That Trudeau was Pierre, who came to power in 1968 and then almost lost in 1972.
Fast forward nearly 50 years and his son Justin is in an eerily similar situation: The once-popular Liberal prime minister is now in trouble ahead of an Oct. 21 election.
The elder Trudeau, a flamboyant, stylish politician, won a landslide victory in 1968. His public appearances triggered screaming crowds and the birth of the phrase “Trudeaumania.”
Yet four years later in 1972, at the end of an election campaign widely mocked as one of the worst in Canadian history, he hung onto office by the narrowest of margins and had to form a pact with the rival left-leaning New Democrats to keep governing.
Justin Trudeau, 47, who won power in 2015 by promising “Sunny Ways” but is now trying to shake off images of himself in blackface years ago, also set off a wave of Trudeaumania internationally. He too appears headed for a minority government and analysts predict he will need the support of the New Democrats to govern.
“The resemblance is in the disappointment with Trudeau senior and now Trudeau junior,” said University of Toronto professor Robert Bothwell.

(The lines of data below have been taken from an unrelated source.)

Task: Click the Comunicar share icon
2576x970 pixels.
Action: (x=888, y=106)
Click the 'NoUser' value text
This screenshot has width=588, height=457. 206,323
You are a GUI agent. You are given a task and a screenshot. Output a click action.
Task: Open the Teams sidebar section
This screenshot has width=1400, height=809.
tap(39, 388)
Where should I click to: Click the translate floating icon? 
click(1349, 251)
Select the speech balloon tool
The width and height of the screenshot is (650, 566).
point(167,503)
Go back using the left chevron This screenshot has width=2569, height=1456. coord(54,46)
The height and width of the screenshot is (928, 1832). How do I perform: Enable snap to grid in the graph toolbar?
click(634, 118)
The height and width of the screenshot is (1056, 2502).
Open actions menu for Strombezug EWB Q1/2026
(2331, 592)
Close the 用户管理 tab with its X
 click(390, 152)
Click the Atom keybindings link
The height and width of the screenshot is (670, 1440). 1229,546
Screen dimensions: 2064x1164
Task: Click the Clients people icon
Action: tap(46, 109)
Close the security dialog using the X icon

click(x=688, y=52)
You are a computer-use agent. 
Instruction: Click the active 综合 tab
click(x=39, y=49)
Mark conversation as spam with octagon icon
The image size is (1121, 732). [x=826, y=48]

“It's remarkably similar because of the magnetism both of them showed in their initial campaigns.”
Both prime ministers had trouble with the occupant of the White House. U.S. President Donald Trump last year slammed Justin Trudeau as weak and dishonest, almost 50 years after Richard Nixon used an epithet to describe Pierre Trudeau.
The Trudeaumania of 1968 faded and by 1972 the best slogan the Liberals could come up with was “The Land is Strong.”
“Nobody knew what the hell that meant,” said Bothwell. “People were just not moved.”
Justin Trudeau is campaigning under the message of “Choose Forward,” which is not grammatical in English.
Polls show the Liberals locked in a tie with the main opposition Conservative Party and unable to break away.
IMPERFECT PARALLELS
Bothwell and other historians who lived through the earlier campaign say there are limits to the comparisons. For one, Pierre Trudeau's Liberals showed a degree of arrogance that the modern party has long since lost.
“The 1972 election was widely interpreted as one where the Liberals were chastised for being overly complacent and possessing in their minds a divine right of governance,” said Allan Tupper, a political science professor at the University of British Columbia.
Pierre Trudeau “just wasn't engaging in the political cut and thrust” of the 1972 campaign, said University of Manitoba history professor Barry Ferguson, noting his son had put much more effort into his bid for re-election.
Also in 1972, Conservative leader Robert Stanfield and New Democratic Party chief David Lewis were experienced politicians with a history of achievements.
Their counterparts today - Andrew Scheer of the Conservatives and Jagmeet Singh of the New Democrats - are younger and with much lighter resumes.
“I can see why people say there are parallels, but the capacities of the political leaders were different,” Ferguson said.
A Liberal spokeswoman, asked whether the campaign saw any similarities with the events of 1972, said Trudeau was focused on moving forward.
In the 1972 election, Pierre Trudeau won by just two seats.
But the elder Trudeau, who died in 2000 at age 80, was able to rebound politically after his election scare. He won a parliamentary majority in 1974 and stayed in power for most of the next decade.
Justin Trudeau is forecast to win at best 160 of 338 seats, falling short of an effective majority.